REGISTROS:
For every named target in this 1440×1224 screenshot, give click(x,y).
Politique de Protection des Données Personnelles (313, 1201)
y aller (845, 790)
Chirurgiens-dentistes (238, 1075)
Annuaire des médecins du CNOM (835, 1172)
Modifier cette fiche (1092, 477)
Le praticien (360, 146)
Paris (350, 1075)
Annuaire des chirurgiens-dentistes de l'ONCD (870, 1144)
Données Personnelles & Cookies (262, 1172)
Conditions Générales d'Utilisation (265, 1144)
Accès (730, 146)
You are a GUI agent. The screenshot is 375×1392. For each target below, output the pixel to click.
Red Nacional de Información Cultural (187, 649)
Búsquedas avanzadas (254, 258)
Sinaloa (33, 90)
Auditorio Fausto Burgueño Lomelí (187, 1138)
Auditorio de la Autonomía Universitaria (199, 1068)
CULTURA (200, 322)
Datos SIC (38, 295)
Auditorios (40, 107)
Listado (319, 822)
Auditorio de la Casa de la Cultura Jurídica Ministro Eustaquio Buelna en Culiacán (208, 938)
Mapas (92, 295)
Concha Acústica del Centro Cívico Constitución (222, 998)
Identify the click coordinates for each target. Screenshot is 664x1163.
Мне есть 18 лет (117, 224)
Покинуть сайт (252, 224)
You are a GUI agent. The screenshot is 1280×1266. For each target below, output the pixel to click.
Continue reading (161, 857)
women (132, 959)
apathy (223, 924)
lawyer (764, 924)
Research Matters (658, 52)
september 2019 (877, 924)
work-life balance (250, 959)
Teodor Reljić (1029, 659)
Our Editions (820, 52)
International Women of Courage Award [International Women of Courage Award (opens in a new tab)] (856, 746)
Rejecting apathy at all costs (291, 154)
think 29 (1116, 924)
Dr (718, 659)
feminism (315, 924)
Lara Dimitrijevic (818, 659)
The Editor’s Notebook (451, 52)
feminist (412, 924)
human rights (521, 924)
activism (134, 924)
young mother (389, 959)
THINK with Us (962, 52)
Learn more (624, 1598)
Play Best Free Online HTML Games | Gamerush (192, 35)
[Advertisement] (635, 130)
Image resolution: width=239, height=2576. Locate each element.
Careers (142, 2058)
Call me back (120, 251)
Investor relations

ENUNCIADO: ¿Puedes copiar de nuevo todo desde el comienzo de los registros hasta la línea que contiene "Auditorio Fausto Burgueño Lomelí (187, 1138)", ambas incluidas, reemplazando "screenshot" por "image" y sin cambiar nada más?

RESPUESTA:
For every named target in this 1440×1224 image, give click(x,y).
Politique de Protection des Données Personnelles (313, 1201)
y aller (845, 790)
Chirurgiens-dentistes (238, 1075)
Annuaire des médecins du CNOM (835, 1172)
Modifier cette fiche (1092, 477)
Le praticien (360, 146)
Paris (350, 1075)
Annuaire des chirurgiens-dentistes de l'ONCD (870, 1144)
Données Personnelles & Cookies (262, 1172)
Conditions Générales d'Utilisation (265, 1144)
Accès (730, 146)
You are a GUI agent. The image is 375×1392. For each target below, output the pixel to click.
Red Nacional de Información Cultural (187, 649)
Búsquedas avanzadas (254, 258)
Sinaloa (33, 90)
Auditorio Fausto Burgueño Lomelí (187, 1138)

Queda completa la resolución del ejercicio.